#### [Provided entries]
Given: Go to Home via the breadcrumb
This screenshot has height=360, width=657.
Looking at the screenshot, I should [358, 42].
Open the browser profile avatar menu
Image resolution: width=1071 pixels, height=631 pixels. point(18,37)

* * *

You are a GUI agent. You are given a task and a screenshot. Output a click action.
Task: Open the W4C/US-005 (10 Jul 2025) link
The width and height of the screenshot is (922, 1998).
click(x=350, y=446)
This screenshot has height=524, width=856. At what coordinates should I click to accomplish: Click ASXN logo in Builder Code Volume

---

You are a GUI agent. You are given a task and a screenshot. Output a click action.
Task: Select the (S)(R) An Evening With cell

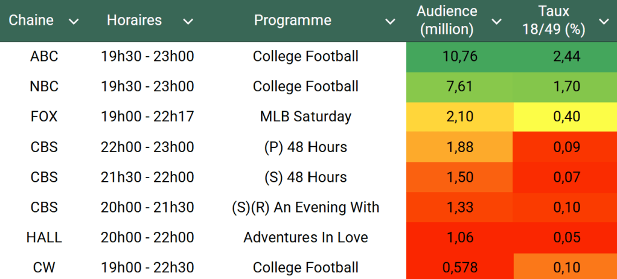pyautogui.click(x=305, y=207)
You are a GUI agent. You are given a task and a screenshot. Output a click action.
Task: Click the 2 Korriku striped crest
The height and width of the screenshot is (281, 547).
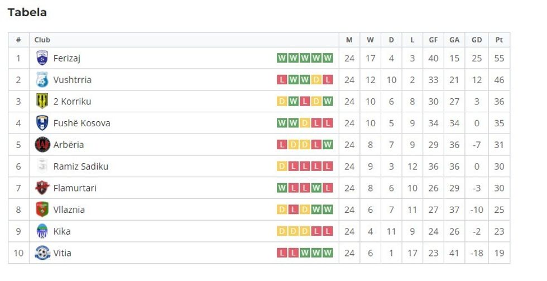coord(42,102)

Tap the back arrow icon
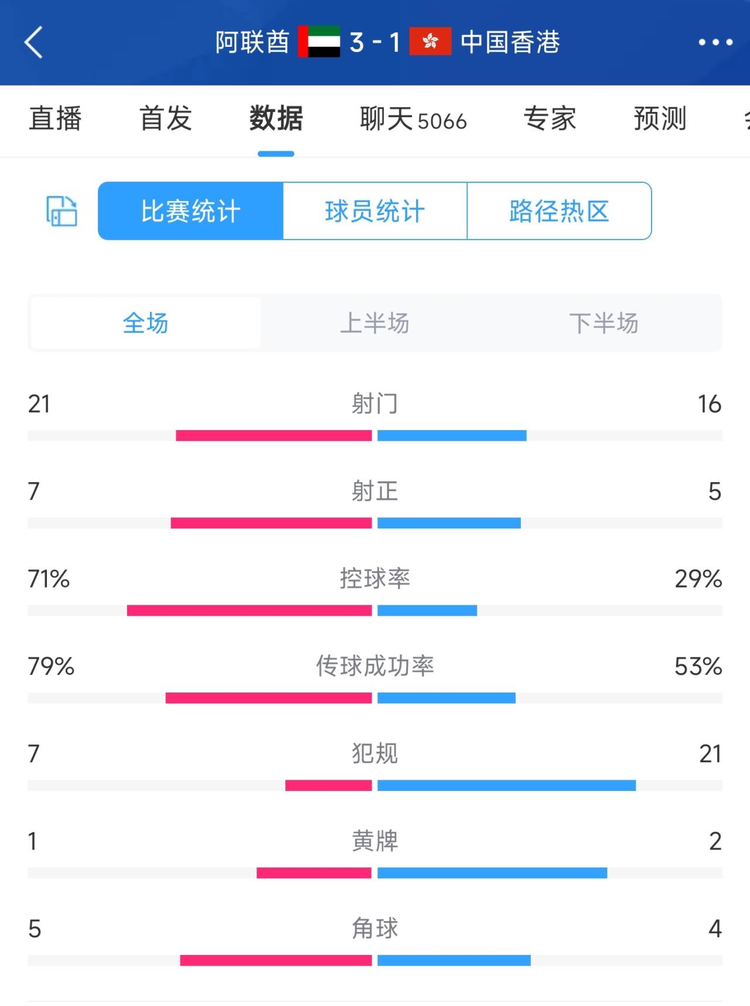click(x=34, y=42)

#### [Brief]
Go to the line in the material above that contains "The width and" and copy exactly from there through the line that contains "This screenshot has height=524, width=856.", stopping after it.

#### [Exercise answer]
The width and height of the screenshot is (922, 1998).
click(x=350, y=446)
This screenshot has height=524, width=856. At what coordinates should I click to accomplish: Click ASXN logo in Builder Code Volume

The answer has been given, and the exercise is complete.